What is needed:
Set every record down again, exactly and completely.
[[ Source data, beginning ]]
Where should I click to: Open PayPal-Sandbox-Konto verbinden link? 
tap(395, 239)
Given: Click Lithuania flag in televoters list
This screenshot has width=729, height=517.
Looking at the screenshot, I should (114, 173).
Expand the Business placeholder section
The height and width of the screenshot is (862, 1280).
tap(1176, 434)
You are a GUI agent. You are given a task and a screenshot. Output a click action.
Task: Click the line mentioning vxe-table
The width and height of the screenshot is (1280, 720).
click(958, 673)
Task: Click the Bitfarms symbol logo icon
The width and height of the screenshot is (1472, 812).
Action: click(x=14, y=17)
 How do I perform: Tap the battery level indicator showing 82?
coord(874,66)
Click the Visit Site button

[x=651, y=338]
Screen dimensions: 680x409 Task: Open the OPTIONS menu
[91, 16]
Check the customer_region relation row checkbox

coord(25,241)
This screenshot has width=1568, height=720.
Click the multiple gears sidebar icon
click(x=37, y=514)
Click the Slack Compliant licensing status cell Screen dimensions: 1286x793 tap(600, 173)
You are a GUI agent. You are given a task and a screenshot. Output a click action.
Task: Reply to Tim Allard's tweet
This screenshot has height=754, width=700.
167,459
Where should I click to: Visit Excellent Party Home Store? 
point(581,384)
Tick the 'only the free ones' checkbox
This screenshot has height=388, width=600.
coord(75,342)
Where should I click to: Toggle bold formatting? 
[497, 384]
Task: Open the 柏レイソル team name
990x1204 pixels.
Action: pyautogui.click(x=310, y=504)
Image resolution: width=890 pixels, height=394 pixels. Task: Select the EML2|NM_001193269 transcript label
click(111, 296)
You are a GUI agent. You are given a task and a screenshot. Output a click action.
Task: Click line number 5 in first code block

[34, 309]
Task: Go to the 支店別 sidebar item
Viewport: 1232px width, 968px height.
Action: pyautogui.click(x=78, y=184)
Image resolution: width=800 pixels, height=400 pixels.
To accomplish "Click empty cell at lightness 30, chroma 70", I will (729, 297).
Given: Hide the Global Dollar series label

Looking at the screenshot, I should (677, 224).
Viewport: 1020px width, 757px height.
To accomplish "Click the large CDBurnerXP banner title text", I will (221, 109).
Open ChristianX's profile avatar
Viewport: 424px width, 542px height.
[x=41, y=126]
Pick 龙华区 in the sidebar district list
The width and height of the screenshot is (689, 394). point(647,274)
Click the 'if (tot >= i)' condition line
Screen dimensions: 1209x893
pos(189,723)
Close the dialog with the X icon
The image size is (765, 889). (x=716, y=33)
[[ Source data, end ]]
Exercise output:
Where should I click to: Open PayPal-Sandbox-Konto verbinden link? 
tap(395, 239)
Given: Click Lithuania flag in televoters list
This screenshot has width=729, height=517.
Looking at the screenshot, I should (114, 173).
Expand the Business placeholder section
The height and width of the screenshot is (862, 1280).
tap(1176, 434)
You are a GUI agent. You are given a task and a screenshot. Output a click action.
Task: Click the line mentioning vxe-table
The width and height of the screenshot is (1280, 720).
click(958, 673)
Task: Click the Bitfarms symbol logo icon
The width and height of the screenshot is (1472, 812).
Action: click(x=14, y=17)
 How do I perform: Tap the battery level indicator showing 82?
coord(874,66)
Click the Visit Site button

[x=651, y=338]
Screen dimensions: 680x409 Task: Open the OPTIONS menu
[91, 16]
Check the customer_region relation row checkbox

coord(25,241)
This screenshot has width=1568, height=720.
Click the multiple gears sidebar icon
click(x=37, y=514)
Click the Slack Compliant licensing status cell Screen dimensions: 1286x793 tap(600, 173)
You are a GUI agent. You are given a task and a screenshot. Output a click action.
Task: Reply to Tim Allard's tweet
This screenshot has height=754, width=700.
167,459
Where should I click to: Visit Excellent Party Home Store? 
point(581,384)
Tick the 'only the free ones' checkbox
This screenshot has height=388, width=600.
coord(75,342)
Where should I click to: Toggle bold formatting? 
[497, 384]
Task: Open the 柏レイソル team name
990x1204 pixels.
Action: pyautogui.click(x=310, y=504)
Image resolution: width=890 pixels, height=394 pixels. Task: Select the EML2|NM_001193269 transcript label
click(111, 296)
You are a GUI agent. You are given a task and a screenshot. Output a click action.
Task: Click line number 5 in first code block

[34, 309]
Task: Go to the 支店別 sidebar item
Viewport: 1232px width, 968px height.
Action: pyautogui.click(x=78, y=184)
Image resolution: width=800 pixels, height=400 pixels.
To accomplish "Click empty cell at lightness 30, chroma 70", I will (729, 297).
Given: Hide the Global Dollar series label

Looking at the screenshot, I should (677, 224).
Viewport: 1020px width, 757px height.
To accomplish "Click the large CDBurnerXP banner title text", I will (221, 109).
Open ChristianX's profile avatar
Viewport: 424px width, 542px height.
[x=41, y=126]
Pick 龙华区 in the sidebar district list
The width and height of the screenshot is (689, 394). point(647,274)
Click the 'if (tot >= i)' condition line
Screen dimensions: 1209x893
pos(189,723)
Close the dialog with the X icon
The image size is (765, 889). (x=716, y=33)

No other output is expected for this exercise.